Return the records that follow, unchanged and complete.
START Input for this task
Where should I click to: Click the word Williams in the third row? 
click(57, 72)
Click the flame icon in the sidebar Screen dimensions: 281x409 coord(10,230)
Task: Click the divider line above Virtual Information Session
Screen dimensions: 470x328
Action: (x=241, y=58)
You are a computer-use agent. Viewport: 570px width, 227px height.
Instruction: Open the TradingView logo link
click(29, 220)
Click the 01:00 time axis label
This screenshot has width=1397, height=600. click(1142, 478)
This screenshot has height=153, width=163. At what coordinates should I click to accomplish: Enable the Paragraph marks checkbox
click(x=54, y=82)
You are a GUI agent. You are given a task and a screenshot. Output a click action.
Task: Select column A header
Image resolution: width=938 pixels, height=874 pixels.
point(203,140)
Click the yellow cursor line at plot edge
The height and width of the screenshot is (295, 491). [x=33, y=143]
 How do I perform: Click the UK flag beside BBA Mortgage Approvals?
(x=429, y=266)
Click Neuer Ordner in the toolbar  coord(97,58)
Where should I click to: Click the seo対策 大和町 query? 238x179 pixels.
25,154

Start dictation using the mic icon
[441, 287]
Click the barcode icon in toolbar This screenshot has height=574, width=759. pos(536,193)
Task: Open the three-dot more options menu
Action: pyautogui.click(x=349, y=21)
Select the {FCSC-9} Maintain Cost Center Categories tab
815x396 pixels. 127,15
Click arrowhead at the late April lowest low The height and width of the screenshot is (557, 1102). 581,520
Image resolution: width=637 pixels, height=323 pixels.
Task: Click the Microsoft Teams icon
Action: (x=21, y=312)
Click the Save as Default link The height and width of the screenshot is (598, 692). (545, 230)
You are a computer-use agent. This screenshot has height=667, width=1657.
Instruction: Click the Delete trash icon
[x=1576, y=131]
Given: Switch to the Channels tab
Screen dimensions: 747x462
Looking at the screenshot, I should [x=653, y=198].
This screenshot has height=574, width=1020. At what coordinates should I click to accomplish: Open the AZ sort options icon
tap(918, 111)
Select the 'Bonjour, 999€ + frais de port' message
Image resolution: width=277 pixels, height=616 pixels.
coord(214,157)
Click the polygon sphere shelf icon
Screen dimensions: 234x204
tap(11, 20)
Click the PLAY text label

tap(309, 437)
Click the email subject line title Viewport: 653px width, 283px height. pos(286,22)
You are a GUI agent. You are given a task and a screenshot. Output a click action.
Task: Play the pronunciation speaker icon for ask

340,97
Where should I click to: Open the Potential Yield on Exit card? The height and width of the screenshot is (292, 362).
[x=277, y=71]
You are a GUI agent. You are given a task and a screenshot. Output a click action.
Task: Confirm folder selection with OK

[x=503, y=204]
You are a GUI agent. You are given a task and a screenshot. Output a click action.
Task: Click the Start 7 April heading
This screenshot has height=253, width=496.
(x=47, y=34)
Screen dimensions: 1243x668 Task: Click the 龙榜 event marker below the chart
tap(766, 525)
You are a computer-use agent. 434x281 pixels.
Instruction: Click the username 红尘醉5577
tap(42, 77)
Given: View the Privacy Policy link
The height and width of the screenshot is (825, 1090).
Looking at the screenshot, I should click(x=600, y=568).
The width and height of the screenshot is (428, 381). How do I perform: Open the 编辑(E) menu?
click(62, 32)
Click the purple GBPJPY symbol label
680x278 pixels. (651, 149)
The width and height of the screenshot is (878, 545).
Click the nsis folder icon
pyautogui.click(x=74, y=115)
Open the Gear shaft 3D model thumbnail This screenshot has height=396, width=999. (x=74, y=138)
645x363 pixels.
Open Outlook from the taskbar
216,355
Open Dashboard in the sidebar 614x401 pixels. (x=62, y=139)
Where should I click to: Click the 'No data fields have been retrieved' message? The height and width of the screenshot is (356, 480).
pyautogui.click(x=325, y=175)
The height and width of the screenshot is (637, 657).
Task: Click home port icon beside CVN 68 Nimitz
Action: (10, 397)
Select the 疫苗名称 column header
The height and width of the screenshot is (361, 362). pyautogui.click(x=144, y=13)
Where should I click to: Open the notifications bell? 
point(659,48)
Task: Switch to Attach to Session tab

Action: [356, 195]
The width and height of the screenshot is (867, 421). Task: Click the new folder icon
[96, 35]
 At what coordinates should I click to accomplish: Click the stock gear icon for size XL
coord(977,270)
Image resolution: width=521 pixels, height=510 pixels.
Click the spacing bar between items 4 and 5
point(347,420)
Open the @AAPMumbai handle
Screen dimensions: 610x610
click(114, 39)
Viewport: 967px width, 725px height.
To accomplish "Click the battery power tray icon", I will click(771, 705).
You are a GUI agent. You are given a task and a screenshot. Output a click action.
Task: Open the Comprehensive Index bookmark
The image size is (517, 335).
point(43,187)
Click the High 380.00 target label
END Input for this task
-- Exercise output --
Where should I click to: Click the word Williams in the third row? 
click(57, 72)
Click the flame icon in the sidebar Screen dimensions: 281x409 coord(10,230)
Task: Click the divider line above Virtual Information Session
Screen dimensions: 470x328
Action: (x=241, y=58)
You are a computer-use agent. Viewport: 570px width, 227px height.
Instruction: Open the TradingView logo link
click(29, 220)
Click the 01:00 time axis label
This screenshot has width=1397, height=600. click(1142, 478)
This screenshot has height=153, width=163. At what coordinates should I click to accomplish: Enable the Paragraph marks checkbox
click(x=54, y=82)
You are a GUI agent. You are given a task and a screenshot. Output a click action.
Task: Select column A header
Image resolution: width=938 pixels, height=874 pixels.
point(203,140)
Click the yellow cursor line at plot edge
The height and width of the screenshot is (295, 491). [x=33, y=143]
 How do I perform: Click the UK flag beside BBA Mortgage Approvals?
(x=429, y=266)
Click Neuer Ordner in the toolbar  coord(97,58)
Where should I click to: Click the seo対策 大和町 query? 238x179 pixels.
25,154

Start dictation using the mic icon
[441, 287]
Click the barcode icon in toolbar This screenshot has height=574, width=759. pos(536,193)
Task: Open the three-dot more options menu
Action: pyautogui.click(x=349, y=21)
Select the {FCSC-9} Maintain Cost Center Categories tab
815x396 pixels. 127,15
Click arrowhead at the late April lowest low The height and width of the screenshot is (557, 1102). 581,520
Image resolution: width=637 pixels, height=323 pixels.
Task: Click the Microsoft Teams icon
Action: (x=21, y=312)
Click the Save as Default link The height and width of the screenshot is (598, 692). (545, 230)
You are a computer-use agent. This screenshot has height=667, width=1657.
Instruction: Click the Delete trash icon
[x=1576, y=131]
Given: Switch to the Channels tab
Screen dimensions: 747x462
Looking at the screenshot, I should [x=653, y=198].
This screenshot has height=574, width=1020. At what coordinates should I click to accomplish: Open the AZ sort options icon
tap(918, 111)
Select the 'Bonjour, 999€ + frais de port' message
Image resolution: width=277 pixels, height=616 pixels.
coord(214,157)
Click the polygon sphere shelf icon
Screen dimensions: 234x204
tap(11, 20)
Click the PLAY text label

tap(309, 437)
Click the email subject line title Viewport: 653px width, 283px height. pos(286,22)
You are a GUI agent. You are given a task and a screenshot. Output a click action.
Task: Play the pronunciation speaker icon for ask

340,97
Where should I click to: Open the Potential Yield on Exit card? The height and width of the screenshot is (292, 362).
[x=277, y=71]
You are a GUI agent. You are given a task and a screenshot. Output a click action.
Task: Confirm folder selection with OK

[x=503, y=204]
You are a GUI agent. You are given a task and a screenshot. Output a click action.
Task: Click the Start 7 April heading
This screenshot has height=253, width=496.
(x=47, y=34)
Screen dimensions: 1243x668 Task: Click the 龙榜 event marker below the chart
tap(766, 525)
You are a computer-use agent. 434x281 pixels.
Instruction: Click the username 红尘醉5577
tap(42, 77)
Given: View the Privacy Policy link
The height and width of the screenshot is (825, 1090).
Looking at the screenshot, I should click(x=600, y=568).
The width and height of the screenshot is (428, 381). How do I perform: Open the 编辑(E) menu?
click(62, 32)
Click the purple GBPJPY symbol label
680x278 pixels. (651, 149)
The width and height of the screenshot is (878, 545).
Click the nsis folder icon
pyautogui.click(x=74, y=115)
Open the Gear shaft 3D model thumbnail This screenshot has height=396, width=999. (x=74, y=138)
645x363 pixels.
Open Outlook from the taskbar
216,355
Open Dashboard in the sidebar 614x401 pixels. (x=62, y=139)
Where should I click to: Click the 'No data fields have been retrieved' message? The height and width of the screenshot is (356, 480).
pyautogui.click(x=325, y=175)
The height and width of the screenshot is (637, 657).
Task: Click home port icon beside CVN 68 Nimitz
Action: (10, 397)
Select the 疫苗名称 column header
The height and width of the screenshot is (361, 362). pyautogui.click(x=144, y=13)
Where should I click to: Open the notifications bell? 
point(659,48)
Task: Switch to Attach to Session tab

Action: [356, 195]
The width and height of the screenshot is (867, 421). Task: Click the new folder icon
[96, 35]
 At what coordinates should I click to accomplish: Click the stock gear icon for size XL
coord(977,270)
Image resolution: width=521 pixels, height=510 pixels.
Click the spacing bar between items 4 and 5
point(347,420)
Open the @AAPMumbai handle
Screen dimensions: 610x610
click(114, 39)
Viewport: 967px width, 725px height.
To accomplish "Click the battery power tray icon", I will click(771, 705).
You are a GUI agent. You are given a task and a screenshot. Output a click action.
Task: Open the Comprehensive Index bookmark
The image size is (517, 335).
point(43,187)
Click the High 380.00 target label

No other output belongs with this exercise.